Yes, they are. But the materials they're made from are often not from the US - they're imported and then worked here, which means these tariffs will hit them squarely in the...can.
"OK, but how much? I mean, we're only talking like one cent per can."
Yes, we are. And that's enough. Craft breweries are already operating on a very tight profit margin, and even incremental cost increases are going to hurt. Not only that, but it's already problematic (from a sales/marketing perspective) that craft beer costs substantially more than macro beer. If a 30-pack of a macro lite lager increases in cost by a penny a can, the global beer companies can absorb that cost simply by virtue of their overall size, or if they pass it on they have the pricing "room" to do so. Not only can the small craft brewer not absorb that cost, increasing prices to account for it will end up exacerbating the price disparity and driving the sticker price higher.
Then there are the secondary and tertiary effects.

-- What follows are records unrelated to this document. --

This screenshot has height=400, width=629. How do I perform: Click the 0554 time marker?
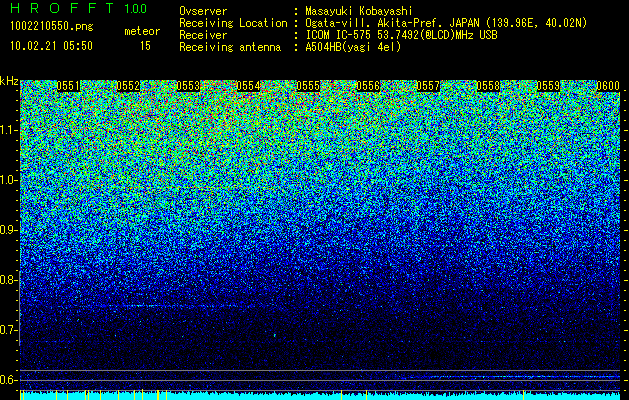pyautogui.click(x=248, y=86)
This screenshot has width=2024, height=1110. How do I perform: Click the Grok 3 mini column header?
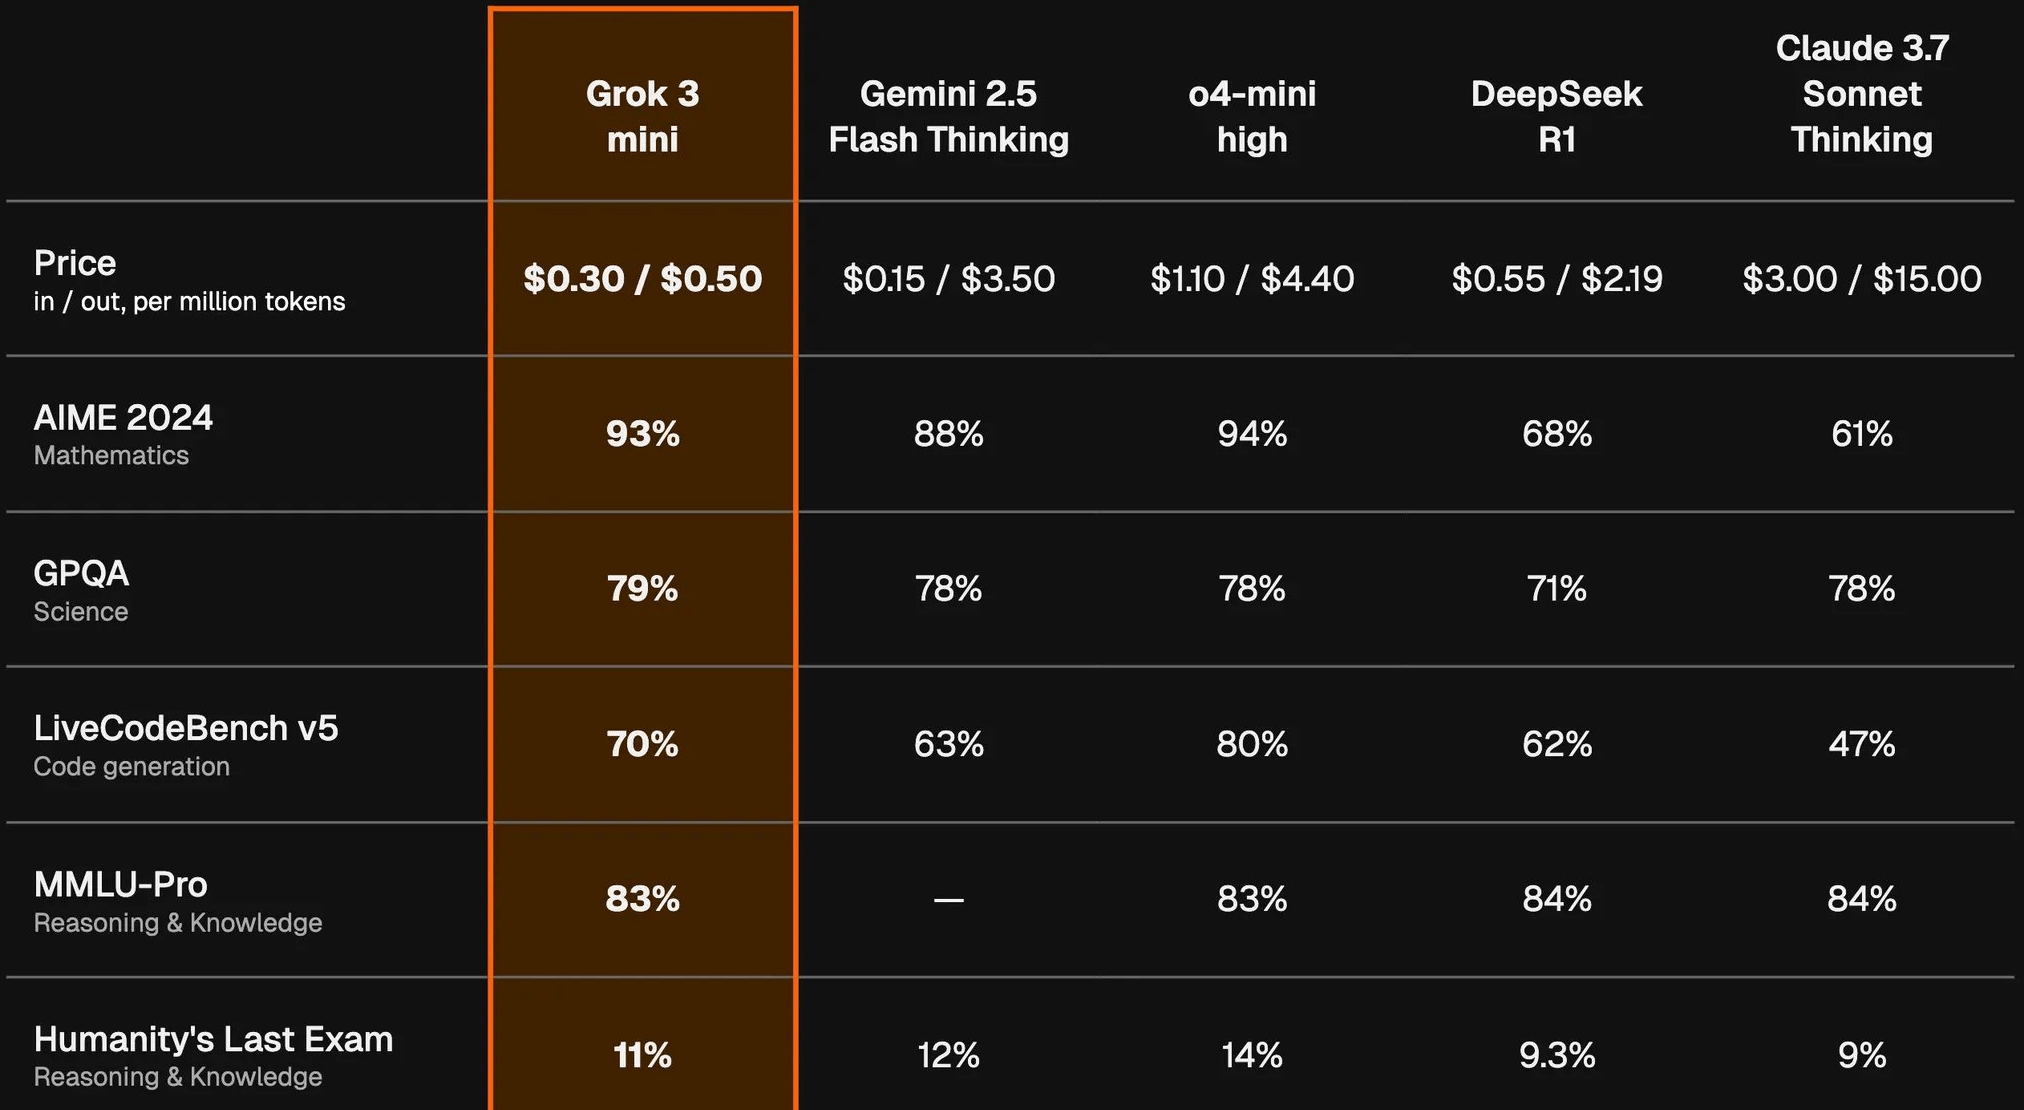point(642,116)
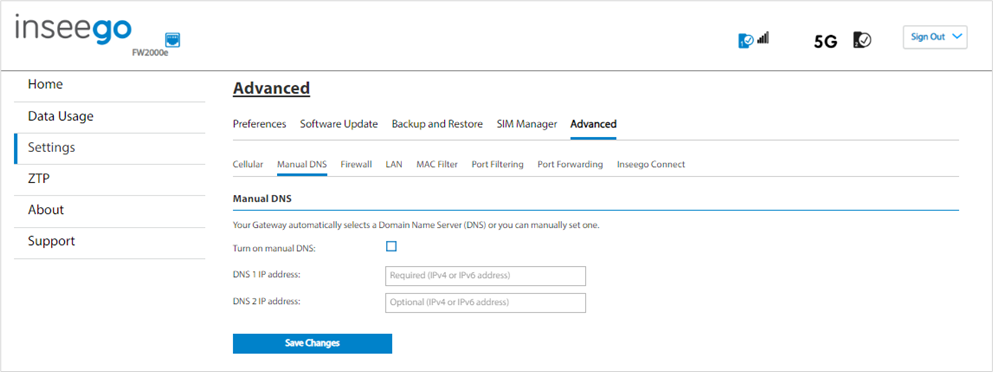Screen dimensions: 993x372
Task: Click the inseego logo
Action: [73, 30]
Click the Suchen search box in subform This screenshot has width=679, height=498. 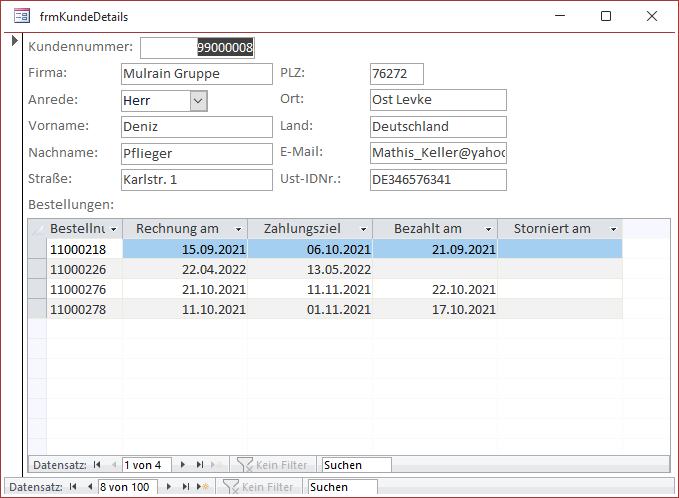pyautogui.click(x=356, y=465)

The prevailing wisdom - which may not be accurate, but which is historically consistent and logical - is that other countries will retaliate by imposing tariffs on American products, most notably (because we grow food like nobody's business) agricultural products. A tightening market for agricultural goods will have mixed effects, of course, but it will almost certainly hit barley and wheat and other grains, which will have downstream effects on beer ingredient costs. I don't think hops will be much affected, but it's not a slam-dunk that they won't.
This isn't just about cans.
It's not at all likely that this action - assuming it is fully implemented and not remedied by the US Congress - will actually result in anything good in the US or global economy. Industries that rely on aluminum and steel have lost jobs when this has been attempted in the past - to the tune of about five jobs lost to every one saved in the steel industry (directly - indirect effects can eliminate or reduce wages in up to 200 jobs for every one saved). And let's not forget that the only real function of a tariff is to increase costs. No one wins a trade war. In the face of obvious dumping, targeted tariffs can meet a real need, but these are universal. Metal costs are rising in the US. It's unavoidable. Which means that even if we save a few jobs, the benefits will accrue to only those few individuals, while the costs will be shared out collectively in higher prices on almost everything made with steel or aluminum.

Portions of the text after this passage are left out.